Task directions: From the opening line of the records through the line bearing "Task: Click the Page 1 divider label", set down every line exactly.

○ ○ ○ ○ ○ ○ ○

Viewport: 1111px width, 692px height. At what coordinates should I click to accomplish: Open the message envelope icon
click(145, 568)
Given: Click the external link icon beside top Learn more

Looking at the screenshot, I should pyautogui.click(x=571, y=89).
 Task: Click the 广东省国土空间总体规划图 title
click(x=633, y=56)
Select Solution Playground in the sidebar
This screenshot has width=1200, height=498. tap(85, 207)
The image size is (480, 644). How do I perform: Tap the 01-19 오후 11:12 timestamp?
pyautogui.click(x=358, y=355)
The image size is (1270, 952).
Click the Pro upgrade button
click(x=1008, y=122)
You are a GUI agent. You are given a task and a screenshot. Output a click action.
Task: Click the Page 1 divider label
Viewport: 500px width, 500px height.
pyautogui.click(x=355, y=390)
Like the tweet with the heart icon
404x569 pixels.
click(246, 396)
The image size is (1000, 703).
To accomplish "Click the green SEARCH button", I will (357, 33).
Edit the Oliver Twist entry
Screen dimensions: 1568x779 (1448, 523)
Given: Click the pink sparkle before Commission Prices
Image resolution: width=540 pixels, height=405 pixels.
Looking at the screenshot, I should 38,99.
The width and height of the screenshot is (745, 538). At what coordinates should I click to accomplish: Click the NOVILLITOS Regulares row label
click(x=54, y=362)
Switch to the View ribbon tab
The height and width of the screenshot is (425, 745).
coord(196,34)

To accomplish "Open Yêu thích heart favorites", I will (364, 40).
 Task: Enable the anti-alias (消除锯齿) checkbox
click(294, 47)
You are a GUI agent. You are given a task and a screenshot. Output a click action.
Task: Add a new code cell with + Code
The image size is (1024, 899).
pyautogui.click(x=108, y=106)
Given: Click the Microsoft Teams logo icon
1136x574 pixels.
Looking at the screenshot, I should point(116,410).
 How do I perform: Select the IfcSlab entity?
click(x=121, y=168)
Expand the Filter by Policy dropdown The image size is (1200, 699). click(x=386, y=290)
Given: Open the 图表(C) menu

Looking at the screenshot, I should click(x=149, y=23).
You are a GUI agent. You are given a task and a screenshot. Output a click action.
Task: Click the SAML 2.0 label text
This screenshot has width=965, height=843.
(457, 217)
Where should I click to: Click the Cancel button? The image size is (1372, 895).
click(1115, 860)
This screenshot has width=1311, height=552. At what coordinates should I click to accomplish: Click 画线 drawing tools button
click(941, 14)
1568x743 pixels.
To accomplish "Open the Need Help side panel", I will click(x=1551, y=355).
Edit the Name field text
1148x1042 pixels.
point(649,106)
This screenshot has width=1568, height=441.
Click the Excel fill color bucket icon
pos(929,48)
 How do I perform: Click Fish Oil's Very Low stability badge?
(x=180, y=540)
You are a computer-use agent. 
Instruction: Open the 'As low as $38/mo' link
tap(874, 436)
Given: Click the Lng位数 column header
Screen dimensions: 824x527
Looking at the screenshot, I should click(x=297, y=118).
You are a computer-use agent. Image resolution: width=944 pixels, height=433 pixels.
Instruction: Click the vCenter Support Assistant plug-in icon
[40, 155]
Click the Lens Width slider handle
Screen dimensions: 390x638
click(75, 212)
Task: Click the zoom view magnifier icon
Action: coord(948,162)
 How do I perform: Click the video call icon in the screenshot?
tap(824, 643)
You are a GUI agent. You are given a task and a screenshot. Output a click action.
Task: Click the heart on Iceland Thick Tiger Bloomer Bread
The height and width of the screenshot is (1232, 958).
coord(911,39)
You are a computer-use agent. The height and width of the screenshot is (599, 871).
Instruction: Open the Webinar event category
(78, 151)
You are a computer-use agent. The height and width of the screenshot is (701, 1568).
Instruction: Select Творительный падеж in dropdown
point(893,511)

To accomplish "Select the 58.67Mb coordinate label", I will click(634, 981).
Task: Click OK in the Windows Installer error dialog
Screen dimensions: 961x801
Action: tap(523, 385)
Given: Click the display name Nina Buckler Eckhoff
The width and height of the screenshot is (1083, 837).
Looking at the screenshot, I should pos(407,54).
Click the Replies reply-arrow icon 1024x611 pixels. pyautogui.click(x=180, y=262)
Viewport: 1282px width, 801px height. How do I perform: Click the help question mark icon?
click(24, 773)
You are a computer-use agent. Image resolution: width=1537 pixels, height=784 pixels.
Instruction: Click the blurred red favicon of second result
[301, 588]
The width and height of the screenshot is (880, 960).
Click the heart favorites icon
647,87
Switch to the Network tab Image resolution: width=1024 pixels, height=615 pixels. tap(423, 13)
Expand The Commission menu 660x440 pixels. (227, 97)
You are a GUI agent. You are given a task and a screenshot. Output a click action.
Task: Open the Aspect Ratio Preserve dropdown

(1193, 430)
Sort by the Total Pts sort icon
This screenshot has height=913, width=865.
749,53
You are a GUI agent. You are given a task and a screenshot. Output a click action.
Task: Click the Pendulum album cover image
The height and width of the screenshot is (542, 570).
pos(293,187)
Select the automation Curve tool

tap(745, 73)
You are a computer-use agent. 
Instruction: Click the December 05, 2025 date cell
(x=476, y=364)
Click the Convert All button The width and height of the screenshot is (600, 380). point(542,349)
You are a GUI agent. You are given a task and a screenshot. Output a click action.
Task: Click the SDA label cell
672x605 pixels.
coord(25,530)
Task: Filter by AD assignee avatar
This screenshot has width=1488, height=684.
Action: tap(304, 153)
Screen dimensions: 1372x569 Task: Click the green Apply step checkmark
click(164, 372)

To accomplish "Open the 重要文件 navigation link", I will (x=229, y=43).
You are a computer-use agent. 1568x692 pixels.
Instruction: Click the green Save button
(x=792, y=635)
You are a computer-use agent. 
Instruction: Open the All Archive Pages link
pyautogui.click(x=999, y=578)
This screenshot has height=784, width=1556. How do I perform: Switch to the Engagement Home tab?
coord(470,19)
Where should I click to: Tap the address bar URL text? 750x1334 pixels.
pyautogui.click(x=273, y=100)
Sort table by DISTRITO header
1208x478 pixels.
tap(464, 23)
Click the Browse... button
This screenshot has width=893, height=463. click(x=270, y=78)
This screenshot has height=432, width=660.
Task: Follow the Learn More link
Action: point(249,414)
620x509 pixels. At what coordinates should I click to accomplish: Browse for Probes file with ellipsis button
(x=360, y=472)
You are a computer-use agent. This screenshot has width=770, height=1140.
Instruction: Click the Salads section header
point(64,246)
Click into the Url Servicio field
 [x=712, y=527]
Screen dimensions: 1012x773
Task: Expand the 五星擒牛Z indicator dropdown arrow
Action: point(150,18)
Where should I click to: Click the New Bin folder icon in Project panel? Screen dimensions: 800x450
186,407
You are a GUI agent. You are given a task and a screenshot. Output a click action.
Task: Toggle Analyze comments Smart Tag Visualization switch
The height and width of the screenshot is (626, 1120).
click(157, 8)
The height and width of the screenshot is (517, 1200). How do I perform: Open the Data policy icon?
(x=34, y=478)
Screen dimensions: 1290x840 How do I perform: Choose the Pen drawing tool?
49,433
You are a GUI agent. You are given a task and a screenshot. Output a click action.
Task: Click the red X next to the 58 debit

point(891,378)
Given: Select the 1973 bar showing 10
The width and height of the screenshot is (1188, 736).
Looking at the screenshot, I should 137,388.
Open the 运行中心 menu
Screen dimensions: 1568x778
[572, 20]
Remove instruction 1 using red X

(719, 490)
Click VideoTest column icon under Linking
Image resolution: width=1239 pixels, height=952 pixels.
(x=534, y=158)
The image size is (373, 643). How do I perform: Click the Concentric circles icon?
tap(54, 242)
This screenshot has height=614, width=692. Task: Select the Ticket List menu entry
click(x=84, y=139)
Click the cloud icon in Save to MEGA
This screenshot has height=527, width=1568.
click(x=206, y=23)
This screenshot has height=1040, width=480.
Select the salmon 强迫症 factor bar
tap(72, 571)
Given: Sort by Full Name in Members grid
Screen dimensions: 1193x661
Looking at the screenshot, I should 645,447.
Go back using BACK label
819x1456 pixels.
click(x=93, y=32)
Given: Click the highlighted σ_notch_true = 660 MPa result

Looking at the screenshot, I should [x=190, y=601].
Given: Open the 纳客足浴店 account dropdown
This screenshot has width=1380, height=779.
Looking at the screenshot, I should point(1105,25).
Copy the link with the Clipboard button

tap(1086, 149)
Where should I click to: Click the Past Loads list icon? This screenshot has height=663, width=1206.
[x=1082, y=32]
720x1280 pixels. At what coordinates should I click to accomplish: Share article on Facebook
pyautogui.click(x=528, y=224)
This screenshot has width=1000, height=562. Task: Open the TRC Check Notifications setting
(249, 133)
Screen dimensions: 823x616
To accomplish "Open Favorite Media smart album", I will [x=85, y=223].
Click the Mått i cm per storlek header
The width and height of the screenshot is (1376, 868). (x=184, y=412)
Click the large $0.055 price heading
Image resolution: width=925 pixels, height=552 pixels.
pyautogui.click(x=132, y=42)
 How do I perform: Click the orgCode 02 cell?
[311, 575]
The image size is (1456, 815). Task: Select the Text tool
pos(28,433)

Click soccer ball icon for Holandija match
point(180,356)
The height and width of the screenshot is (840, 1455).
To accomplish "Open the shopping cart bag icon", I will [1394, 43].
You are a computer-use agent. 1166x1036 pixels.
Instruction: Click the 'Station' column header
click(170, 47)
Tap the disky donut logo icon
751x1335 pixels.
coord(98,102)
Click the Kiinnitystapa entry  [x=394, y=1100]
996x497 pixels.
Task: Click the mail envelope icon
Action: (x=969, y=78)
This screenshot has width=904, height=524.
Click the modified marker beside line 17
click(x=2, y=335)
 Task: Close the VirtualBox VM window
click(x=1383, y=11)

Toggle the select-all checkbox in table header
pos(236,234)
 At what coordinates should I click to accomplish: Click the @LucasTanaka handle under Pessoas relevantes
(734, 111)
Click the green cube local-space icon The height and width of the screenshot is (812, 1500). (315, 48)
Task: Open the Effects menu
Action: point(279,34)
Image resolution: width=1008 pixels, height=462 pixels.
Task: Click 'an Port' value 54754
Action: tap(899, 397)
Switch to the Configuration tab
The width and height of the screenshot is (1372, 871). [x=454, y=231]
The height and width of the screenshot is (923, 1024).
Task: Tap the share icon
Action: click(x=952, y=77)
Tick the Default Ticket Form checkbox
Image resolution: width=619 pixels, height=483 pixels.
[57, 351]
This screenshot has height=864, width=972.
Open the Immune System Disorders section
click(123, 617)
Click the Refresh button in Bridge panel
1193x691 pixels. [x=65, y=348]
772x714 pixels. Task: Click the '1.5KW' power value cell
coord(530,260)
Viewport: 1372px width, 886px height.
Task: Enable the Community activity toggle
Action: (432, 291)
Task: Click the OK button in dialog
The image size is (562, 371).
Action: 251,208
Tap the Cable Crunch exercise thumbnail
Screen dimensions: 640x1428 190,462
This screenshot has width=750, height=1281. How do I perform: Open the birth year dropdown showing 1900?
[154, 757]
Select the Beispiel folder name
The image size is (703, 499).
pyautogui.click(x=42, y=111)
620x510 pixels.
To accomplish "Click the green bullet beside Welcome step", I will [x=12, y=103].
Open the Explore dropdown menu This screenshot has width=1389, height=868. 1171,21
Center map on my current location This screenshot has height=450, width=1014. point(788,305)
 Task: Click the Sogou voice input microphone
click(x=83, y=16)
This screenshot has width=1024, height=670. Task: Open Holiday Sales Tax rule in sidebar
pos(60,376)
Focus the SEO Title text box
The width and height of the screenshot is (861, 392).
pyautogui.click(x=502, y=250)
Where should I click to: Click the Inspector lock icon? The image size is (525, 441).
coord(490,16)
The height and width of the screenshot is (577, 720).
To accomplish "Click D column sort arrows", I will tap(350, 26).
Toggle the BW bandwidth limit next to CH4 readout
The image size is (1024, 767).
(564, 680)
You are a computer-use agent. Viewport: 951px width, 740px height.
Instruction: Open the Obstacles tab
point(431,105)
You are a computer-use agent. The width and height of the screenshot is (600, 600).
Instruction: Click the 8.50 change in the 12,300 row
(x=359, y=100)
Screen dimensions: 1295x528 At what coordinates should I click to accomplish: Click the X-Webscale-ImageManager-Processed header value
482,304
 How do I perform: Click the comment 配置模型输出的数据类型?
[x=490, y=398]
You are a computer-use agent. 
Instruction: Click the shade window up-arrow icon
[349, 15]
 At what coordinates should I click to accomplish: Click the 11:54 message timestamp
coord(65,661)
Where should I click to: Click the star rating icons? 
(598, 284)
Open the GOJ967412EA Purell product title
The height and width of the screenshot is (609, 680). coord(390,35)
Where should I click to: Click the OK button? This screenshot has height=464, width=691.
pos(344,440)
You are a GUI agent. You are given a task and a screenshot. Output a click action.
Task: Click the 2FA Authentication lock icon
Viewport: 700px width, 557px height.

○ ○ ○ ○ ○ ○ ○

Written answer:
Viewport: 1111px width, 692px height. At what coordinates should I click to accomplish: Open the message envelope icon
click(145, 568)
Given: Click the external link icon beside top Learn more

Looking at the screenshot, I should pyautogui.click(x=571, y=89).
 Task: Click the 广东省国土空间总体规划图 title
click(x=633, y=56)
Select Solution Playground in the sidebar
This screenshot has width=1200, height=498. tap(85, 207)
The image size is (480, 644). How do I perform: Tap the 01-19 오후 11:12 timestamp?
pyautogui.click(x=358, y=355)
The image size is (1270, 952).
Click the Pro upgrade button
click(x=1008, y=122)
You are a GUI agent. You are given a task and a screenshot. Output a click action.
Task: Click the Page 1 divider label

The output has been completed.